▸ Provided material:
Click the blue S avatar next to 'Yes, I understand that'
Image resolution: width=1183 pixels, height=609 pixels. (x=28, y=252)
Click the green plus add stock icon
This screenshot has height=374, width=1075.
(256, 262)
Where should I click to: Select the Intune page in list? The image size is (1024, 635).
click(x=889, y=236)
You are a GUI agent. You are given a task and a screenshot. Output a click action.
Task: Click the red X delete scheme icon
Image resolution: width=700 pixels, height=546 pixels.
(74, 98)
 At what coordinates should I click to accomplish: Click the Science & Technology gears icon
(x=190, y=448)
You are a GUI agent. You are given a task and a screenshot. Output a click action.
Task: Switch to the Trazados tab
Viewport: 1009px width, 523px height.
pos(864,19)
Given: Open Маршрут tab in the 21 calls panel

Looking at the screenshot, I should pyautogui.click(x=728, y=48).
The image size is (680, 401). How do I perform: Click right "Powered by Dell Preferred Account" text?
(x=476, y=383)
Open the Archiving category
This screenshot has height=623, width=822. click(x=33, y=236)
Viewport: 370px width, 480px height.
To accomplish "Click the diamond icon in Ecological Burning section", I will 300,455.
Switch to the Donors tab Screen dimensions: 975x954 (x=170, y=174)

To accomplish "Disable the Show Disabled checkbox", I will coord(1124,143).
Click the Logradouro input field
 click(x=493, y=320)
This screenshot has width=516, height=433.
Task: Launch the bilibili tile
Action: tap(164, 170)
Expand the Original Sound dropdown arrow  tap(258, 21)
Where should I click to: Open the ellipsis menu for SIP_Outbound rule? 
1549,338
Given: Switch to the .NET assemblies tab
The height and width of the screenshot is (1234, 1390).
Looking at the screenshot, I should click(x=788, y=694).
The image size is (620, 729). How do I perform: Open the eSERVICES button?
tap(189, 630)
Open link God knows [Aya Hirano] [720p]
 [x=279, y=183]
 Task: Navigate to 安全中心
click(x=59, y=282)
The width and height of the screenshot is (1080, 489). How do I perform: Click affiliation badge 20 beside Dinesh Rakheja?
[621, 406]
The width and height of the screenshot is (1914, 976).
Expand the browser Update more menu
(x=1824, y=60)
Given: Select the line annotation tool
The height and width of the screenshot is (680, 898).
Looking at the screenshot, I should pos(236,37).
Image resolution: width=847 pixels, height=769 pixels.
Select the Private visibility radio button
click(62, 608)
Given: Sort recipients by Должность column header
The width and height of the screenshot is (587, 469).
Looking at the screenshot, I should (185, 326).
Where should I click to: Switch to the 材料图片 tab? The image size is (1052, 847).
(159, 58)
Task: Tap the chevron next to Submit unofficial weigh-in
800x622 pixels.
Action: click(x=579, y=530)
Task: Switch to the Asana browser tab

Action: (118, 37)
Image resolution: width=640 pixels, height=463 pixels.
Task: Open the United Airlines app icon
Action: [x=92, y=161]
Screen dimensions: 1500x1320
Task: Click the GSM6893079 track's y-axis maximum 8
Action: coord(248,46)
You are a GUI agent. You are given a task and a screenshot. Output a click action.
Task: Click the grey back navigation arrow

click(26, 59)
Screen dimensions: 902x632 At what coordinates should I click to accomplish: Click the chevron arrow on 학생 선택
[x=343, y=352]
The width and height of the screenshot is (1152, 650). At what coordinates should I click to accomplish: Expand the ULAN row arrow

▸ Problem requirements:
Show every line from the listing that contains "will".

▸ Worked solution:
To accomplish "Click the diamond icon in Ecological Burning section", I will 300,455.
To accomplish "Disable the Show Disabled checkbox", I will coord(1124,143).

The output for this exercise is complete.